(Stored data entries)
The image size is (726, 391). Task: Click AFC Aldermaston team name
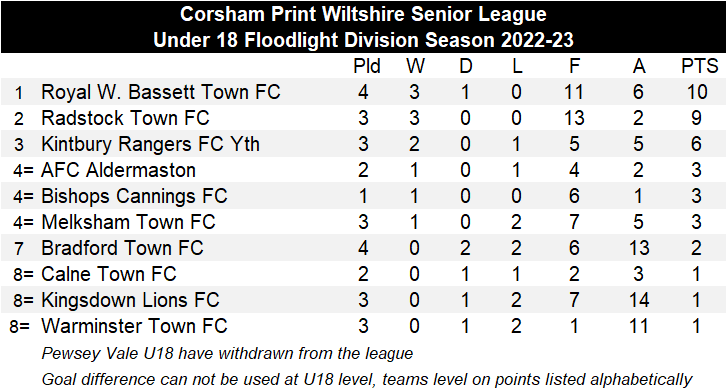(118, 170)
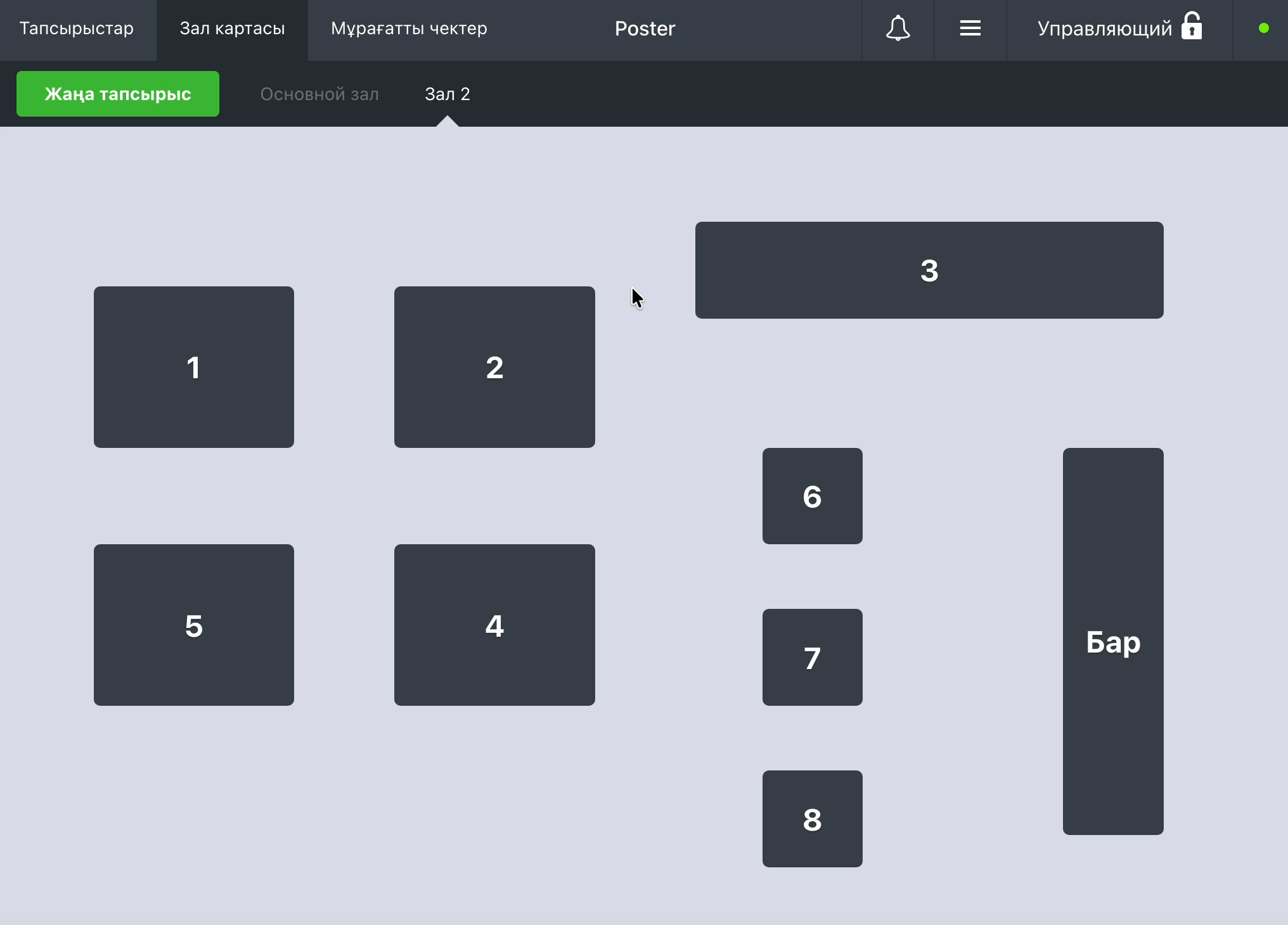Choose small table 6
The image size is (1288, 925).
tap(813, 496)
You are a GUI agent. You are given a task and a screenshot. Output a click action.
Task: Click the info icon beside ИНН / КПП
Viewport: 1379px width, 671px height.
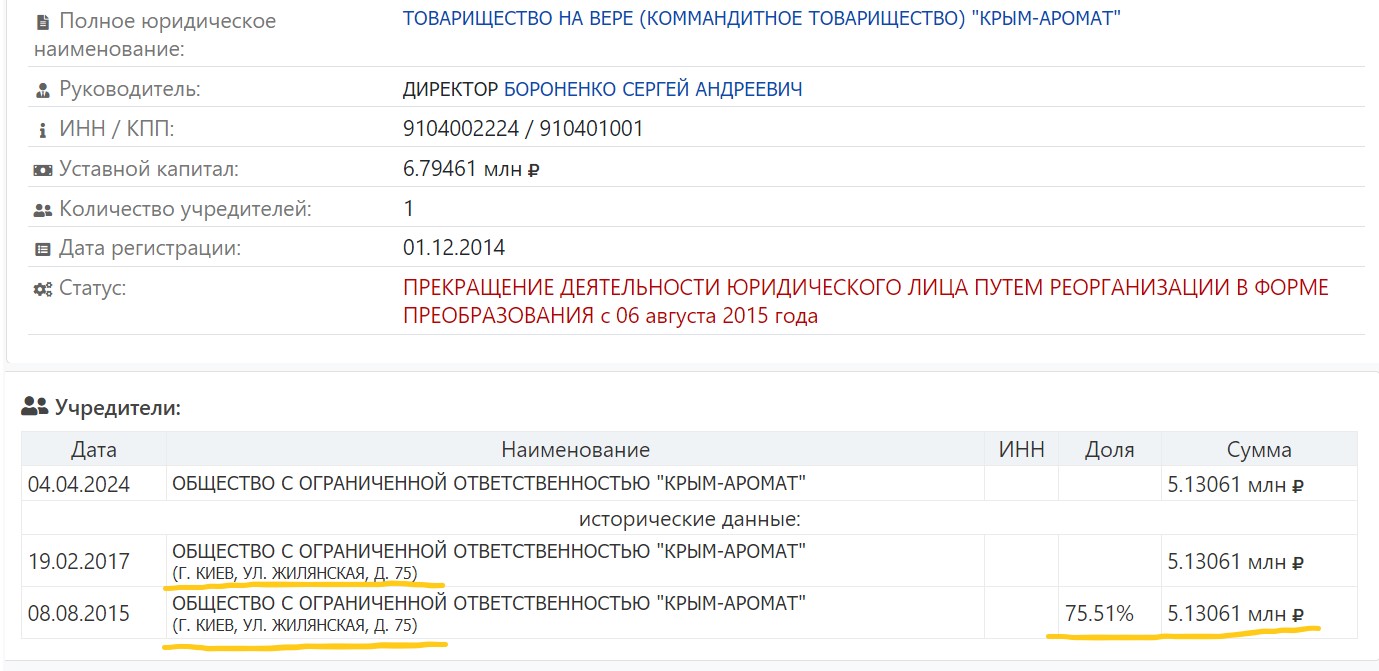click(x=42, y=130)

§ EXERCISE BRIEF: Every line from the one containing "You are a GUI" through the end of the records is to be returned exactly, and those lines alone; pictures are dropped.

§ SOLUTION TO THIS EXERCISE:
You are a GUI agent. You are given a task and a screenshot. Output a click action.
Task: Click the info icon beside ИНН / КПП
Viewport: 1379px width, 671px height.
click(x=42, y=130)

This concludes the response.